13. 'Memento' (2000)
Leonard Shelby (Guy Pearce) is on the hunt for the man he thinks raped and killed his wife in this intricate jigsaw of a psychological thriller. Trouble is, Leonard has anterograde amnesia and can't retain short-term memories, so, as a coping mechanism, he's developed a system of notes, Polaroids and tattoos. The real artistry is how the narrative (two of them, actually) unfolds: One is in color and reverse chronological order; the other is in black and white and chronological. As each sequence begins, viewers are unaware of the preceding events, giving audiences a sense of Leonard's bewilderment. Christopher Nolan directs and co-wrote the screenplay (nominated for an Oscar) with his brother Jonathan from one of Jonathan's short stories.

12. 'The Bourne Ultimatum' (2007)
The action genre's favorite amnesiac is back in the best of the Jason Bourne trilogy of movies. Bourne (Matt Damon) is lured out of hiding by a rogue CIA operation and must dodge a new band of assassins intent on punching his clock -- permanently. Think a harder hitting James Bond for a new millennium; less winky-winky and with a higher quotient of bludgeoning body blows. What really makes this entry hum is the fantastic (and Oscar-winning) editing, which packs its own visceral punch.

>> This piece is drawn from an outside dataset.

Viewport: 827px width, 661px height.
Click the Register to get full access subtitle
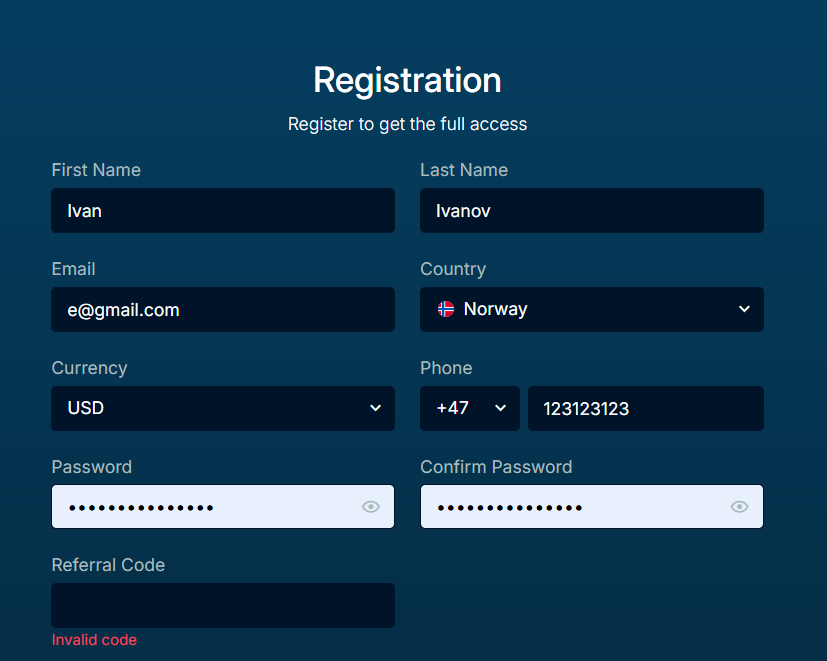point(407,124)
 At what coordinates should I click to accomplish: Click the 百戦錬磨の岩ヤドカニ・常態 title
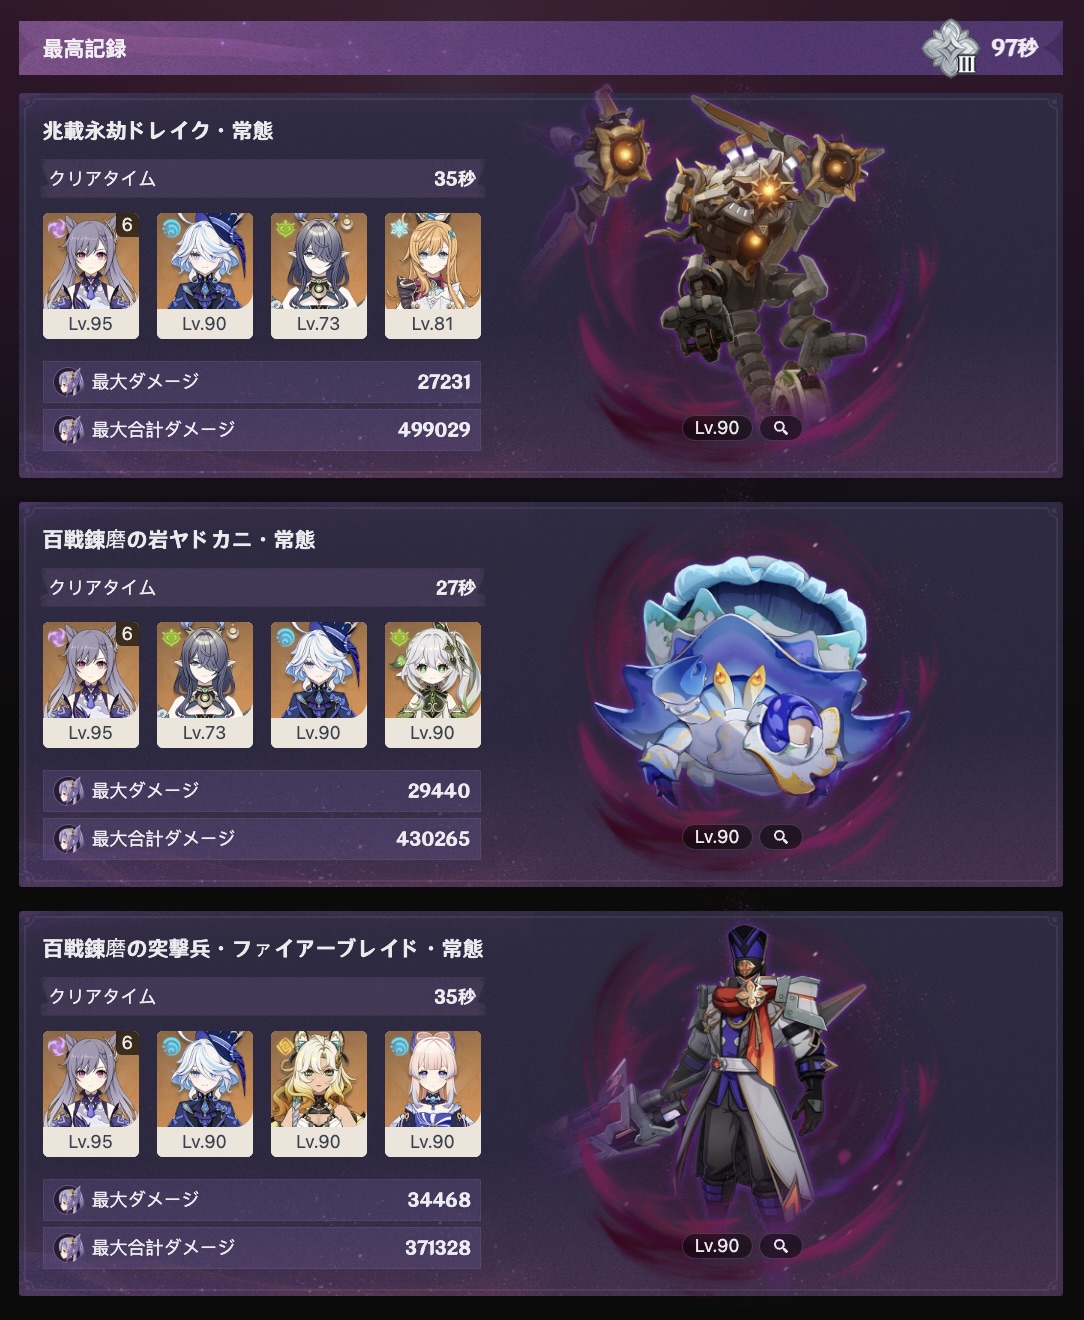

11. 'No Country for Old Men' (2007)
This Best Picture Oscar winner continues Joel and Ethan Coen's (Best Director winners) predilection for stories weighted in fate and chance circumstance. As stark and arid as the West Texas landscape in which it's set, 'Men' tells the story of a "local" (Josh Brolin) who runs across $2 million from a drug deal gone awry. Soon a contract killer (Best Supporting Actor Oscar winner Javier Bardem) is on his trail in a lethal game of cat and mouse. Adapted from Cormac McCarthy's novel, the movie also won an Oscar for Best Adapted Screenplay, but it's Bardem's portrayal of an unpredictable psychopath (with a page-boy haircut, no less) that truly vexes.